By asking these questions, we begin to find recurring structures in a wide range of plot types. These recurring structures have been compiled into a widely-used framework called the Grammar of Graphics.
The Grammar of Graphics
In 1999, a statistician named Leland Wilkinson published the first edition of what has been the most influential work in data visualization, The Grammar of Graphics1. The title is fitting. In the same way that a grammar defines the regular structures and composition of a language, his book outlines a framework to structure statistical graphics.
Nearly every current software tool used to build plots has been informed by this book2. Its influence can be found in Tableau, Plotly, and the Python libraries bokeh, altair, seaborn, and plotnine. The most complete implementation of the grammar is found in an R package called ggplot2 by Hadley Wickham3.
In Wickham’s adaptation of the grammar of graphics, a plot can be decomposed into three primary elements:
- the data,
- the aesthetic mapping of the variables in the data to visual cues, and
- the geometry used to encode the observations on the plot.
Let’s go through each of these components one-by-one to understand the role that they play in a plot like this, which we’ll refer to as the “penguin plot”.
The above plot is an example new type of plot which involves two numerical variables: a scatter plot. The points may also be colored by a third variable, generally a categorical one.
Data
What variables are needed to construct the penguin plot above?
We see bill_length_mm
and bill_depth_mm
; those are labeled clearly on the x and y axes. We must also know the species
of each of these penguins in order to know which color to label each point. In other words, there are three columns of a data frame that we need to have on hand.
# A tibble: 333 × 3
bill_length_mm bill_depth_mm species
<dbl> <dbl> <fct>
1 39.1 18.7 Adelie
2 39.5 17.4 Adelie
3 40.3 18 Adelie
4 36.7 19.3 Adelie
5 39.3 20.6 Adelie
6 38.9 17.8 Adelie
7 39.2 19.6 Adelie
8 41.1 17.6 Adelie
9 38.6 21.2 Adelie
10 34.6 21.1 Adelie
# ℹ 323 more rows
Through working on your assignments, you may have also seen the following plot, which is a variant of the “penguin plot”:
In this course we’ve talked plenty about the structure of a data frame, so this part of the grammar of graphics is straight-forward. Be sure that every variable that you wish to include in your plot is present in the same data frame.

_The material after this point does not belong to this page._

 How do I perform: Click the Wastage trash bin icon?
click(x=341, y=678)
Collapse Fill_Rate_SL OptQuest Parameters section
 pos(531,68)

More fundamentally, be sure the data you’re using is well-suited to the message you aim to convey with your plot. Many plots go wrong right here at the outset, so be sure you’re on firm footing.
Aesthetics
The most impactful decision that you’ll make when constructing a plot using the grammar of graphics is deciding how to encode variables in a data frame into visual variation in your plot.
The penguin plot relies upon three forms of visual variation. The first is the location along the x-axis. Penguins with longer bills are placed on the right side of the plot and those with shorter bills are placed on the left. Variation in bill depth is captured by variation in the location along the y-axis, which is the second form. The third form is color: each of the three species is designated by one of three colors.
We can summarize this encoding, or “aesthetic mapping”, as:
bill_length_mm
is mapped to the x-axisbill_depth_mm
is mapped to the y-axisspecies
is mapped to color
These are three of many different techniques for visually encoding variability. Here is a list of the aesthetic attributes that are most commonly used:
x
: location along the x-axisy
: location along the y-axiscolor
: hue of the mark that represents the observationalpha
: the level of transparency of the colorsize
: the size of the mark representing the observationshape
: the shape of the mark representing the observationfill
: the color of the inside of the representation of an observation
Geometries
With the data set in place and the aesthetic mappings selected, the final choice in making our plot is to decide how to graphically express the observations themselves. For the penguin plot above, each observation in represented by a point, so it is said to use a “point” geometry. That is just one of many options. Other options are listed below.
point
bar
line
histogram
density
violin
dotplot
boxplot
When we speak about whether a plot is a scatter plot, a bar chart, a histogram, etc, we are discussing the geometry of a plot. The impact of this choice can be seen in the following two plots.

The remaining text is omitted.